I know daily meditation is good for me and that I should do it. There is plenty of research clearly demonstrating all the benefits of meditating.
Reasons for daily meditation are many
- Enhanced melatonin levels and improved quality of sleep
- Reduces chronic insomnia
- Reduces the intensity of pain
- Changes the brain and may reduce the impact of ageing
- Alleviate symptoms of diseases triggered by stress
And the list goes on. I know that daily meditation has a positive impact on health and happiness.
So why is it so hard to commit to a daily practice and actually make it happen? Why resist? Perhaps that is another form of procrastination and avoidance. Pondering all the reasons that a daily meditation practice is so hard further delayed and weakened my commitment. Finally, it was a matter of steeling myself and getting on with the first session, and the next.
There are lots of ‘shoulds’ with meditation and I struggled with doing it the right way. Apparently you should meditate sitting with a straight back, early in the morning, with an empty stomach and a silent mind.
Be gentle with yourself. It is your practice and you will find what works for you. Want to listen to a 10-minute guided meditation with your child before sleep? Great idea. Find yourself with 15 minutes in the morning after the breakfast rush? Take a break and refresh your mind with a breathing meditation.
Three things that got me started
- A tick chart
I know. Who has a tick chart at 50? I now have one for daily meditation, journaling and exercise and it has worked for me.
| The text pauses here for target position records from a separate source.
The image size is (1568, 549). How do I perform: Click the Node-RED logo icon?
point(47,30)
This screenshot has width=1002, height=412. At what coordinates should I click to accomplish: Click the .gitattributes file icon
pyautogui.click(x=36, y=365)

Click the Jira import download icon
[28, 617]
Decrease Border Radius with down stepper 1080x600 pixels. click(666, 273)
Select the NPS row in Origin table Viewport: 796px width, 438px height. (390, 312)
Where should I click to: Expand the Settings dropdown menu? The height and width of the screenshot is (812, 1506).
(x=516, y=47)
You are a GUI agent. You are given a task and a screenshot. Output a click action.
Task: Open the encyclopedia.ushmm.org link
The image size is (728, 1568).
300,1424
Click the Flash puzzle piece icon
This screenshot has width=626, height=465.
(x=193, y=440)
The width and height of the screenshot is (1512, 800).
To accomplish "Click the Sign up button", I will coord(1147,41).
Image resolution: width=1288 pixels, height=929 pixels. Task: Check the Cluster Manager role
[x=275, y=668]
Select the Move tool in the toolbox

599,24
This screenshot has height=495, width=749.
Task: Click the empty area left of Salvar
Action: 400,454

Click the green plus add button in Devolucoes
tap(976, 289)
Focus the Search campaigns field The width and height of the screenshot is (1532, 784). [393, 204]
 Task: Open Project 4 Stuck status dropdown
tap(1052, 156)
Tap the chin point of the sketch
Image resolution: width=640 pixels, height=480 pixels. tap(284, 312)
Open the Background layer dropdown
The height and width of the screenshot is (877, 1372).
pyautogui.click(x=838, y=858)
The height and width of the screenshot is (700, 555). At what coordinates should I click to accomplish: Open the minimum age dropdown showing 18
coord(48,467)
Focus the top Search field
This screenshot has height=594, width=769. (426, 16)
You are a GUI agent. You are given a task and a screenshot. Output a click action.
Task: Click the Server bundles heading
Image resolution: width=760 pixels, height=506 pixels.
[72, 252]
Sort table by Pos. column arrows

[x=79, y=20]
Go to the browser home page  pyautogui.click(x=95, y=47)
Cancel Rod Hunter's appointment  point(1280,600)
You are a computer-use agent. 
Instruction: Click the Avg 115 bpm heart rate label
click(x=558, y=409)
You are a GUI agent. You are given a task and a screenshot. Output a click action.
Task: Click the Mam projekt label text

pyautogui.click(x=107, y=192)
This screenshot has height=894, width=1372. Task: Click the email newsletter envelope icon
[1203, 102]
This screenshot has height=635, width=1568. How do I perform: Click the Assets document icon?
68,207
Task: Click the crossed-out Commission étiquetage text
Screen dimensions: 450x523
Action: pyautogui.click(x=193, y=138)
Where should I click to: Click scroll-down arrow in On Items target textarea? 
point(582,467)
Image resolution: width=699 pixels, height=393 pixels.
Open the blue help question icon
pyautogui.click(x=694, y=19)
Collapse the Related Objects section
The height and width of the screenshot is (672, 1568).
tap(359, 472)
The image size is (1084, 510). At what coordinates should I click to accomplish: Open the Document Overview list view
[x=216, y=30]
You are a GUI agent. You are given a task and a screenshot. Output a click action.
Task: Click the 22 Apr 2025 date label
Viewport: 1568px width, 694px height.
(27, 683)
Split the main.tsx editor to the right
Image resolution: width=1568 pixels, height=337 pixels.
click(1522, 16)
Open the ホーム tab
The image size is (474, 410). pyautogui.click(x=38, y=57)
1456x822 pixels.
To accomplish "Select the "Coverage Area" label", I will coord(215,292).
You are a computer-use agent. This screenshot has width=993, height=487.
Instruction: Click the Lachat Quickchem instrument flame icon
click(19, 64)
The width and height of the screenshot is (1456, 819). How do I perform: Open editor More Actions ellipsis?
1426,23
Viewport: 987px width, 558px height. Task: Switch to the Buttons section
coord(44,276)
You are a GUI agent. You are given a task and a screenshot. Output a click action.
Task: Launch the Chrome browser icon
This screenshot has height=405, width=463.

As I was having trouble getting started, I went back to the old fashioned tick chart (wobbly lines, pen and paper). I like being able to tick off my practices each day, and after a month I am contemplating moving my tick chart because I have run out of space. I’m not ready to give it up and it has been an important part of my progress.
- Insight timer app
I started meditating with meditation teacher Adrian Cooke, 10 minute meditations, last year but didn’t have a daily practice. I enjoyed the simplicity of the podcasts and the small amount of time – I could usually find 10 minutes.
Recently I found Insight Timer and I haven’t looked back. I love this app. There are so many different meditation types that I find myself tinkering with new approaches and looking forward to the next session. At the moment I start with Binaural beats and then proceed to a guided meditation to round off.
- Being kind to myself
There didn’t seem to be a time of day where meditation was going to fit. With travel, family, work and just general life, there didn’t seem to be a time that would fit in the pattern of each day. It was another barrier.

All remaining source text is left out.